Cost-effectiveness analysis of daratumumab plus bortezomib, melphalan and prednisone versus bortezomib, melphalan and prednisone in patients with newly diagnosed multiple myeloma ineligible for stem cell transplantation

Objectives The aim of this study was to investigate the cost-effectiveness of bortezomib, melphalan and prednisone with daratumumab (D-VMP) versus bortezomib, melphalan and prednisone (VMP) in patients with newly diagnosed multiple myeloma (NDMM) who were ineligible for autologous stem-cell transplantation (ASCT).Methods A Markov model was established and three exclusive health states, progression-free survival (PFS), progressive disease (PD) and death were included. The cycle length was set at 1.5 months and the time horizon was set at 20 years. The efficacy data were derived from the ALCYONE trial, and the utility values were obtained from previously published studies.
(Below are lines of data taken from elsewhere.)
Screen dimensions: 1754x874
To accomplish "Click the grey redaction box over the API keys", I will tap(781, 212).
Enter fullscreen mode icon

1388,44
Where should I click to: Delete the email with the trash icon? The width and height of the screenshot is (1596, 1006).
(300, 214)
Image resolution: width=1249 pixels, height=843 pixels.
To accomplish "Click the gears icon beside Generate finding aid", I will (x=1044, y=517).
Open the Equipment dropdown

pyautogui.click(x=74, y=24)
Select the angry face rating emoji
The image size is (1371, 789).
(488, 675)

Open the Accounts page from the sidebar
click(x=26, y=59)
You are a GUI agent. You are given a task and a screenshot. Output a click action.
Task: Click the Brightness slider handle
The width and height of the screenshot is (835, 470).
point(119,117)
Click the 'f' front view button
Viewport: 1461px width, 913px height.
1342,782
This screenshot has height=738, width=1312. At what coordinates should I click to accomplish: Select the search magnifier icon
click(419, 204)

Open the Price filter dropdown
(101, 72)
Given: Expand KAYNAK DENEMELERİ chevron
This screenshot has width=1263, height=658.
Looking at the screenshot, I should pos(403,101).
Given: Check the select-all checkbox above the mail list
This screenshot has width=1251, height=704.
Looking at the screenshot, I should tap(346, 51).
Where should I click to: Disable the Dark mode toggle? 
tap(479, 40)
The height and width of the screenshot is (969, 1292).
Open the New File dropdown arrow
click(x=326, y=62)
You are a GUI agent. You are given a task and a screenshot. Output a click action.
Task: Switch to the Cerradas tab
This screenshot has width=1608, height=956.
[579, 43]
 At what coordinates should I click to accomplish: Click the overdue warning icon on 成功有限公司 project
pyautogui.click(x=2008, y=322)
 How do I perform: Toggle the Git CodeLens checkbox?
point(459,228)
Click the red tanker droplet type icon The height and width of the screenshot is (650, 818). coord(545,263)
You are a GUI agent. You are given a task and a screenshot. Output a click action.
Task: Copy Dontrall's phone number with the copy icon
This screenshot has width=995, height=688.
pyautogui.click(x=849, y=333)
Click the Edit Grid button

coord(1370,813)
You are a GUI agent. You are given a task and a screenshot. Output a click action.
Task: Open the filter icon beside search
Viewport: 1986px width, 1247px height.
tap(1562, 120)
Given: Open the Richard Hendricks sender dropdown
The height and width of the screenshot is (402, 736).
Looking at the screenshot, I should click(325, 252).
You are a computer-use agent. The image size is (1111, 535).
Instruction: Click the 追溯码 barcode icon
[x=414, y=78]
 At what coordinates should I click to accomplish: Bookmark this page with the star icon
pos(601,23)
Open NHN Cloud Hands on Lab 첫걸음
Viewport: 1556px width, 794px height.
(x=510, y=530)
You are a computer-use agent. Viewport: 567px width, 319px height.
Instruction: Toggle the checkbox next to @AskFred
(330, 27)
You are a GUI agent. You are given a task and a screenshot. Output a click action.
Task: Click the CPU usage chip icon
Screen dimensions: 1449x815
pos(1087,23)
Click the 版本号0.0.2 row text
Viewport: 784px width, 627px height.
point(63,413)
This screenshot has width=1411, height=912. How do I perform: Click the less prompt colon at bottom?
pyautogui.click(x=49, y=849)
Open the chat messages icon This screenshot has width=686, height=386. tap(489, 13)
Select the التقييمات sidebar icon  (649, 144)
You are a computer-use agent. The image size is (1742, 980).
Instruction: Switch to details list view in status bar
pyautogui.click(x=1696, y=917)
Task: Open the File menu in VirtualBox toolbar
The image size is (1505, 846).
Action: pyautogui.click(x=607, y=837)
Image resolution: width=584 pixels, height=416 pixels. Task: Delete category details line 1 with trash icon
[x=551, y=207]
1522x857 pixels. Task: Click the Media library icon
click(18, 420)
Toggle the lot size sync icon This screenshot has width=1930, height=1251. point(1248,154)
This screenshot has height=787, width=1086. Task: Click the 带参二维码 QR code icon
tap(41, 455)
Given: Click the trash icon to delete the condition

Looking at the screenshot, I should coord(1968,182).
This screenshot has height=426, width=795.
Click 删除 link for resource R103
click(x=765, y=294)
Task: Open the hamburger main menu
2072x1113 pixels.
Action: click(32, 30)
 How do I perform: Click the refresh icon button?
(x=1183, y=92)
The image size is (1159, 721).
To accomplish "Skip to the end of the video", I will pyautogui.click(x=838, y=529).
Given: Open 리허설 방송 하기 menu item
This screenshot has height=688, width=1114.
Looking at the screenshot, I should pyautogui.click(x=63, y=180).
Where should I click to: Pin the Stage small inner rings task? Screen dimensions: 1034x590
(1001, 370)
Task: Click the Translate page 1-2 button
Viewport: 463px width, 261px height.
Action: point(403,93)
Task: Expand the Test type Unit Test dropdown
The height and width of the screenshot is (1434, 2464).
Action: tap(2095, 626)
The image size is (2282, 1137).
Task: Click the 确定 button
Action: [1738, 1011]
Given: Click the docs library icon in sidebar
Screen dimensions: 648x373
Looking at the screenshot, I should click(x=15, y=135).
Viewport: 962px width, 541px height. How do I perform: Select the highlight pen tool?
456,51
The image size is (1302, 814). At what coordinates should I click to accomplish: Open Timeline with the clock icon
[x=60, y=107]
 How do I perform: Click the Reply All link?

The discount rate in the model was 3% per annum, and the willingness-to-pay (WTP) threshold was set at $150 000.00/quality-adjusted life year (QALY) in the USA. Moreover, one-way and probabilistic sensitivity analyses were performed to evaluate the parameter uncertainty.Results D-VMP achieved an effectiveness of 6.91 QALYs at a cost of $858 695.42, while VMP achieved an effectiveness of 4.70 QALYs at a cost of $357 387.82. The incremental effectiveness and cost of D-VMP versus VMP were 2.21 QALYs and $501 307.6, yielding an incremental cost-effectiveness ratio (ICER) of US $226 836.02/QALY. The cost of daratumumab, utility for PFS, cost of subsequent therapies in the VMP group and cost of subsequent therapies in the D-VMP group were the most influential factors, and the probabilities of D-VMP and VMP as the cost-effective option were 0% and 100% at the WTP threshold of $150 000.00/QALY, respectively.Conclusions Compared with VMP, D-VMP is unlikely to be a cost-effective regimen for patients with NDMM who are ineligible for ASCT from the US payer's perspective.